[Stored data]
☆ ☆ ☆ ☆

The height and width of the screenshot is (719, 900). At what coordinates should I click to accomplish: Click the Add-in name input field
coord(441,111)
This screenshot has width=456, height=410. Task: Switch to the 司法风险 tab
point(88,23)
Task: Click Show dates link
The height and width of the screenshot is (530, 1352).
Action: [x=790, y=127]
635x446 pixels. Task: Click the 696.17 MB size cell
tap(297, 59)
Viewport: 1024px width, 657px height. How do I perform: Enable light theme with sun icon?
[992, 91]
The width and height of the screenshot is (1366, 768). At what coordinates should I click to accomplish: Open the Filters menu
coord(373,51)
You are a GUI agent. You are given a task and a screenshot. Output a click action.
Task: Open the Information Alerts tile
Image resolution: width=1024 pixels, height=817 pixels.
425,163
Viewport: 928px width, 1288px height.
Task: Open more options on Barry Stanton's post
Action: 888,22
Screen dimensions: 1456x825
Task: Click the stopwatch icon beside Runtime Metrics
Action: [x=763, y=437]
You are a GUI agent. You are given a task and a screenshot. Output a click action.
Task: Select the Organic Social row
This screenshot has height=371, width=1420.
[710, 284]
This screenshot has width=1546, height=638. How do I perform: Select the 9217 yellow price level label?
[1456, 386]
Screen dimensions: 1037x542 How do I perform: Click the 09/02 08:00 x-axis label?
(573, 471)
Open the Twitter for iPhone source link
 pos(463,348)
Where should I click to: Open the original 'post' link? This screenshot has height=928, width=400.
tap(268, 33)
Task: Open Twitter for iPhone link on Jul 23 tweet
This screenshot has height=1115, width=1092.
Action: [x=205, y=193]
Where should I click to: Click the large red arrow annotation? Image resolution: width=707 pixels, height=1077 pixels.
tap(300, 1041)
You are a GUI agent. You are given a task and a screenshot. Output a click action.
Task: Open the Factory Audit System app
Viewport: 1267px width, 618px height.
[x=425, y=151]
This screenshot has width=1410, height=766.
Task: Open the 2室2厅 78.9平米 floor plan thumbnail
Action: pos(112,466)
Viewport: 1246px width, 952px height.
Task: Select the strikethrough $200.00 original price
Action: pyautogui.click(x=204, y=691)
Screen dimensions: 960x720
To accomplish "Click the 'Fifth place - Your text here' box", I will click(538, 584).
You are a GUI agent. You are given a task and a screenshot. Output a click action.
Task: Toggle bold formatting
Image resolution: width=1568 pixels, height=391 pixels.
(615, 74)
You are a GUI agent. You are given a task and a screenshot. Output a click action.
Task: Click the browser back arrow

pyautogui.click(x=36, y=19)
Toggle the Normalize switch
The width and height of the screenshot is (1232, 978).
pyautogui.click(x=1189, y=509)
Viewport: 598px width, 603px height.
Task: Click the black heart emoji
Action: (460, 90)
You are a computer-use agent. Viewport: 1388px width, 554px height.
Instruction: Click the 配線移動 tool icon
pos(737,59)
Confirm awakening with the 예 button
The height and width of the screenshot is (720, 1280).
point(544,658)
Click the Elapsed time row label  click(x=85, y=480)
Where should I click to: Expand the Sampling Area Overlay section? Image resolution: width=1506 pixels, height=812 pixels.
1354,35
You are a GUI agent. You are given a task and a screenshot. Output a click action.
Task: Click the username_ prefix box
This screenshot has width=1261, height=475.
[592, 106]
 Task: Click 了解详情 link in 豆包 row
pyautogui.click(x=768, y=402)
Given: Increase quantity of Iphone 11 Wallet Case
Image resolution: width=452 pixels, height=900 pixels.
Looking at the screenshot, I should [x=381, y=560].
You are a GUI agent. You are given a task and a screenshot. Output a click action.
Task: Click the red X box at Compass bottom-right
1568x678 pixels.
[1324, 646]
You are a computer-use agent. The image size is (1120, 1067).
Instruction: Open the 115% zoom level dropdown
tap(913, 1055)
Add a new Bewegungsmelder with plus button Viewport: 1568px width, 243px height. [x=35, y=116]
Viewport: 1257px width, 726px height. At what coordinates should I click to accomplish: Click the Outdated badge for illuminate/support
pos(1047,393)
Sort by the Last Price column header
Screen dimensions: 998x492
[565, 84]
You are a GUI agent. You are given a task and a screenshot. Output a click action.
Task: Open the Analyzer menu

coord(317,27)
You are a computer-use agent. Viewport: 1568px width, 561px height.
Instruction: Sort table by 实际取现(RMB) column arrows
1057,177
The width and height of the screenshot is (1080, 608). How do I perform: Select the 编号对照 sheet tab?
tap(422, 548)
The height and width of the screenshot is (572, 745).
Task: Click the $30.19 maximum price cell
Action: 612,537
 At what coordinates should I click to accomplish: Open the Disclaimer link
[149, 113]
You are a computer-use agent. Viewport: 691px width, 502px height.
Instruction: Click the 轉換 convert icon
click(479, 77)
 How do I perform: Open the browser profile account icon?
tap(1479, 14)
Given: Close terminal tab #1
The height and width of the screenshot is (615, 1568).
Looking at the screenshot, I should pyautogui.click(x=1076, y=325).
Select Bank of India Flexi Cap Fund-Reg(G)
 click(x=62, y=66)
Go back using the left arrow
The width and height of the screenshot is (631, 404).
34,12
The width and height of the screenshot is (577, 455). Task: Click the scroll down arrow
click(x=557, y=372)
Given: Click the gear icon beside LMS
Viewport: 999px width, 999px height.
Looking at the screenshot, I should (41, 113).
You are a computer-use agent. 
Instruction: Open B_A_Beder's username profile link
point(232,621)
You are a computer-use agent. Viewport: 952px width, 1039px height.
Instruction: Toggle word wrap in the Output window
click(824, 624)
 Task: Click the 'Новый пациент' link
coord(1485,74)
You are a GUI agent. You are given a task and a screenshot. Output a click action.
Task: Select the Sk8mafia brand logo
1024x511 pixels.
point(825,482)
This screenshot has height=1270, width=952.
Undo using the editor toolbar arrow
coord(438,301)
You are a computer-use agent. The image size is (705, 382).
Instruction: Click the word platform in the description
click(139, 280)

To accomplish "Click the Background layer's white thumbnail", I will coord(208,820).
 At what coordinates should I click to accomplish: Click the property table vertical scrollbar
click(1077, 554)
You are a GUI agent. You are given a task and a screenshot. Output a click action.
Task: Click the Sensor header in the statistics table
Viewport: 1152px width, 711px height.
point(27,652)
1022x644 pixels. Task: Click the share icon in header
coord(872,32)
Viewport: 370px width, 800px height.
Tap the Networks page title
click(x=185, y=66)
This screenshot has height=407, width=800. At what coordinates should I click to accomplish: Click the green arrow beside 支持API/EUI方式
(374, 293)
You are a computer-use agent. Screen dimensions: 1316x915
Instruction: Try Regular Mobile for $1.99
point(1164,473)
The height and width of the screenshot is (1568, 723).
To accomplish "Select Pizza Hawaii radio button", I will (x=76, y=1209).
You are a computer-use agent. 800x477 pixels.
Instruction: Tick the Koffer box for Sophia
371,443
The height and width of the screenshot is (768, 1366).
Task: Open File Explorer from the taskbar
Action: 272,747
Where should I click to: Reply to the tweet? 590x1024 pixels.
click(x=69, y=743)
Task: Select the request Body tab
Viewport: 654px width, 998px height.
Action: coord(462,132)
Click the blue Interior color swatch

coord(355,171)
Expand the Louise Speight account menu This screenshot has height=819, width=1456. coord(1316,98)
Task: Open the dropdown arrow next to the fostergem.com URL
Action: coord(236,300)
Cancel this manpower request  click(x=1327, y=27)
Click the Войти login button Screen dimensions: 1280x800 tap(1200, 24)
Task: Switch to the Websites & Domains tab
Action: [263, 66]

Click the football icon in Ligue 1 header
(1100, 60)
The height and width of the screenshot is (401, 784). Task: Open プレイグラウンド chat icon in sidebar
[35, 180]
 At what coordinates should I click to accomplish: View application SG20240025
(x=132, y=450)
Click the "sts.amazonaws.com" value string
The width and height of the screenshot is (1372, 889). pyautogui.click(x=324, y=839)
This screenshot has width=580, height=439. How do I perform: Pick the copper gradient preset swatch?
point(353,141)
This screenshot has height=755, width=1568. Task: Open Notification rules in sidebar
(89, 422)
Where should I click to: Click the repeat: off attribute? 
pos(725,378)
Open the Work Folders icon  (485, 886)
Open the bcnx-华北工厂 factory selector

☆ ☆ ☆ ☆

Brief: All lines in the preceding records that hold the word "will" need to be copied.

Solution to this problem:
To accomplish "Click the 'Fifth place - Your text here' box", I will click(538, 584).
To accomplish "Click the Background layer's white thumbnail", I will coord(208,820).
To accomplish "Select Pizza Hawaii radio button", I will (x=76, y=1209).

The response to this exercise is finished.